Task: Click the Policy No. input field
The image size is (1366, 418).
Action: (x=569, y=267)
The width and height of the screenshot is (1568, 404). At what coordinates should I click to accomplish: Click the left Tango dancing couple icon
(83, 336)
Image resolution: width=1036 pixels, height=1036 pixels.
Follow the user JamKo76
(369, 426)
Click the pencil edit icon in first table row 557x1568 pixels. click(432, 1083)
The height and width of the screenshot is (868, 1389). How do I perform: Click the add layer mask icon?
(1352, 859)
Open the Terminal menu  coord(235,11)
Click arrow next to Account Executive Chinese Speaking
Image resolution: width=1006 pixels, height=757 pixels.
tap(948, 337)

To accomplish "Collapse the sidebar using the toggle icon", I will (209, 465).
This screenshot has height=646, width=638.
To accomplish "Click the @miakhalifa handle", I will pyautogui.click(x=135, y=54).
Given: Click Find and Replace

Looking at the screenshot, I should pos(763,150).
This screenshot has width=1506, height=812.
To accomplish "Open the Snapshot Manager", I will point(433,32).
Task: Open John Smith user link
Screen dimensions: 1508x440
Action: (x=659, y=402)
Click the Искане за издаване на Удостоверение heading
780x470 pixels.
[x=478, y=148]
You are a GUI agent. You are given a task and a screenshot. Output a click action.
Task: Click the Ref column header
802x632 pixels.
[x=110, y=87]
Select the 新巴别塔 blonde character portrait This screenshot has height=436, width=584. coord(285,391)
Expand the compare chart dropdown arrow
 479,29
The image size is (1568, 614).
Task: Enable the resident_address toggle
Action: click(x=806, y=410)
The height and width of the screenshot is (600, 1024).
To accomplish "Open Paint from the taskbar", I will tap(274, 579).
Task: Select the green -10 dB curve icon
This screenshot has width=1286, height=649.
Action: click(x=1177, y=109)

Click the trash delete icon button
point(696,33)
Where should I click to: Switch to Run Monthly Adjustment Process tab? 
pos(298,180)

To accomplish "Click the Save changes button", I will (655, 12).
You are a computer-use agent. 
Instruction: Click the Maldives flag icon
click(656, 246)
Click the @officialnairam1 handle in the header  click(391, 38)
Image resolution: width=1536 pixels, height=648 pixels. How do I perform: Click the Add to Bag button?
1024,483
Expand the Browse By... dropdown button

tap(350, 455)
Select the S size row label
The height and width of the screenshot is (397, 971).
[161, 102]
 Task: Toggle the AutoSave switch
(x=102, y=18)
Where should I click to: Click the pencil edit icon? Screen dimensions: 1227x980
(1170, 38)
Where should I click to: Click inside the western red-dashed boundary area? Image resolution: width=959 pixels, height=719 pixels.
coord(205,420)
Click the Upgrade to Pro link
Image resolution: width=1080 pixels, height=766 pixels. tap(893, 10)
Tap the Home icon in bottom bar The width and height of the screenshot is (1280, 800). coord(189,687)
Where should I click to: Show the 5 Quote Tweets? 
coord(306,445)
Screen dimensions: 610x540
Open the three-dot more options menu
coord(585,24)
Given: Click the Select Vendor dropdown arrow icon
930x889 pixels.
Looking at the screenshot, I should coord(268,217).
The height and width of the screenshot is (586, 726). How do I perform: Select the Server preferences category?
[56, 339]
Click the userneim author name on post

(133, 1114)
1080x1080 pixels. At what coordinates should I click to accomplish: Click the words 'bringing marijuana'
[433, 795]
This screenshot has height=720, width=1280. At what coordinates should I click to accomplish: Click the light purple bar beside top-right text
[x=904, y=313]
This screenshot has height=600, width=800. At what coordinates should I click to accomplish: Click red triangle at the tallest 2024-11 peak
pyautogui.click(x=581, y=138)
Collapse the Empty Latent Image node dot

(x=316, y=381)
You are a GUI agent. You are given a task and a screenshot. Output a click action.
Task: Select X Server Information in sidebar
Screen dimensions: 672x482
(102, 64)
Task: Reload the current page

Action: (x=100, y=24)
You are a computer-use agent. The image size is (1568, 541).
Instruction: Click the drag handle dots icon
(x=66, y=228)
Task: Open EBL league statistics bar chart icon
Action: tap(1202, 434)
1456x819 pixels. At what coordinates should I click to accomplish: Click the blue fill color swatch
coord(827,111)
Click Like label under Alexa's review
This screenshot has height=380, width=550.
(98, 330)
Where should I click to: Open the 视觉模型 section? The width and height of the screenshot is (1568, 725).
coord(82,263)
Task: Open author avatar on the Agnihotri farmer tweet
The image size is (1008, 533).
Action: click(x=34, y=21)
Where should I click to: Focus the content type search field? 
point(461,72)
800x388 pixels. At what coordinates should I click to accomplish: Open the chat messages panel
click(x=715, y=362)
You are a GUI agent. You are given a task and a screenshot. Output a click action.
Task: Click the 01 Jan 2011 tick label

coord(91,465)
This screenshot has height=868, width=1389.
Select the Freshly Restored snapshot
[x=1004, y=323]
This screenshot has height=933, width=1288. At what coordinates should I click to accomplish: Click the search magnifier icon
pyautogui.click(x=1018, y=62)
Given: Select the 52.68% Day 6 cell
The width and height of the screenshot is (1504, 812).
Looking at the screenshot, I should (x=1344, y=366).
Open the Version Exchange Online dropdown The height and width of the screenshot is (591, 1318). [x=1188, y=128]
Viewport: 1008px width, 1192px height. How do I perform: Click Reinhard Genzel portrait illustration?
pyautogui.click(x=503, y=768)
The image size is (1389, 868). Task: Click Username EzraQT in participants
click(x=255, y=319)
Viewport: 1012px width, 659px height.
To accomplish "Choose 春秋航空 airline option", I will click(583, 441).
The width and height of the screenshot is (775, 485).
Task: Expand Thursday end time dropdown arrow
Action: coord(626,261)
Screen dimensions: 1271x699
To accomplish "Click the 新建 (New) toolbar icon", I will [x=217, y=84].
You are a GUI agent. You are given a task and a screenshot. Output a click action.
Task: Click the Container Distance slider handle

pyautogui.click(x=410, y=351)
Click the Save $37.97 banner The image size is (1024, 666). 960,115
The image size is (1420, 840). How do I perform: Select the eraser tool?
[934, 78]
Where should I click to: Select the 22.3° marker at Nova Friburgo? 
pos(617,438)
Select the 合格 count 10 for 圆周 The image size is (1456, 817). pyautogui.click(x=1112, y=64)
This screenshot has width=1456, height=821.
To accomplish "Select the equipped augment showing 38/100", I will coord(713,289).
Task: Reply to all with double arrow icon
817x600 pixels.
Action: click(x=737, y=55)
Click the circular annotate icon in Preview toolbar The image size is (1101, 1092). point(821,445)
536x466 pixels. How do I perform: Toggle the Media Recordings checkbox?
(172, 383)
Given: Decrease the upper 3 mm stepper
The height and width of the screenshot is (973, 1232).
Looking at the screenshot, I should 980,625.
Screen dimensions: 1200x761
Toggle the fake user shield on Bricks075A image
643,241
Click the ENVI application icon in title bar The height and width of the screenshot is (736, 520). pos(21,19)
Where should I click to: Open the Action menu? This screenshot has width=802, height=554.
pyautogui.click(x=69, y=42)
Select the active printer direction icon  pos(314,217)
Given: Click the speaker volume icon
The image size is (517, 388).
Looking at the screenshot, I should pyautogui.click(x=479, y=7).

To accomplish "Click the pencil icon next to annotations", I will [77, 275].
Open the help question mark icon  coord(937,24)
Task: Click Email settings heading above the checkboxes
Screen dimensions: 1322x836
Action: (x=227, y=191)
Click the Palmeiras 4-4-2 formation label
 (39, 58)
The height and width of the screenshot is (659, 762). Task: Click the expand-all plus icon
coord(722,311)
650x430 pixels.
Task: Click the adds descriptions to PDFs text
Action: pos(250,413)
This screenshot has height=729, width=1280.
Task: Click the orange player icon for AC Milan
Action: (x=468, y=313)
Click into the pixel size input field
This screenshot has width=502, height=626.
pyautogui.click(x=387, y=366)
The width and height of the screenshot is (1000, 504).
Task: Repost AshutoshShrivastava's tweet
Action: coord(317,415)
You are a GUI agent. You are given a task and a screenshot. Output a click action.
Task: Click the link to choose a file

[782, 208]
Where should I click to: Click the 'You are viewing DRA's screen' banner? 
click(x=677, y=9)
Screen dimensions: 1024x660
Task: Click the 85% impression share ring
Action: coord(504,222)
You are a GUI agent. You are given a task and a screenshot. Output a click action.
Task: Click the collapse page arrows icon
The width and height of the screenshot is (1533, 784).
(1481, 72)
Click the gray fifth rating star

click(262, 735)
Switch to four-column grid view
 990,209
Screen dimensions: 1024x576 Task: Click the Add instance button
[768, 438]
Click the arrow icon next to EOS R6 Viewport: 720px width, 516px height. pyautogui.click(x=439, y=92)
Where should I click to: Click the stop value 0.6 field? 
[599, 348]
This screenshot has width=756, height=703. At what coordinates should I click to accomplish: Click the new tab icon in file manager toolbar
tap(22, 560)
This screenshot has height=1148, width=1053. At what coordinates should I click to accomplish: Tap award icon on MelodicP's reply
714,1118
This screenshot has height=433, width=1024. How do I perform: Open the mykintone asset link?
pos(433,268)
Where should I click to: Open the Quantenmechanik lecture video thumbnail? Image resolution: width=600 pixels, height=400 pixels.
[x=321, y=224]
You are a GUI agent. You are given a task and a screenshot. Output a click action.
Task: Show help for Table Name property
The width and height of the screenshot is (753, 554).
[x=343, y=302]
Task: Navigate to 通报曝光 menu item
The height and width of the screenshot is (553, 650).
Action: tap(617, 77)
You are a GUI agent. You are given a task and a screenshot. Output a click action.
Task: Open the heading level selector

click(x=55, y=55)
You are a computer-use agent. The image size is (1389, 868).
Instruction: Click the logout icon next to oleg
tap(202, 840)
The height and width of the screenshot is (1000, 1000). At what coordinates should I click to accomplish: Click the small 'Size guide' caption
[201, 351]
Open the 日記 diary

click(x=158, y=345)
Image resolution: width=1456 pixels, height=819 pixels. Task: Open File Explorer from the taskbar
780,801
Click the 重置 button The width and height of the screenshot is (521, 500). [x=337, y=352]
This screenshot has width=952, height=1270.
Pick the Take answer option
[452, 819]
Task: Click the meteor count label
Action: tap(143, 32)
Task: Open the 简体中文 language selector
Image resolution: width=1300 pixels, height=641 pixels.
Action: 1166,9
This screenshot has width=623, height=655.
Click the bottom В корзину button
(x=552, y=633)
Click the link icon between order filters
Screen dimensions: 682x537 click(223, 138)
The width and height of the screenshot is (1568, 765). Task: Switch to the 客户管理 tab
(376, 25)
+++
■ **TASK TO COMPLETE**
Copy the lines from the first one through the line that has "will (209, 465).", switching "pencil" to "pen" and leaving everything else the same.

■ **OUTPUT**
Task: Click the Policy No. input field
The image size is (1366, 418).
Action: (x=569, y=267)
The width and height of the screenshot is (1568, 404). At what coordinates should I click to accomplish: Click the left Tango dancing couple icon
(83, 336)
Image resolution: width=1036 pixels, height=1036 pixels.
Follow the user JamKo76
(369, 426)
Click the pen edit icon in first table row 557x1568 pixels. click(432, 1083)
The height and width of the screenshot is (868, 1389). How do I perform: Click the add layer mask icon?
(1352, 859)
Open the Terminal menu  coord(235,11)
Click arrow next to Account Executive Chinese Speaking
Image resolution: width=1006 pixels, height=757 pixels.
tap(948, 337)

To accomplish "Collapse the sidebar using the toggle icon", I will (209, 465).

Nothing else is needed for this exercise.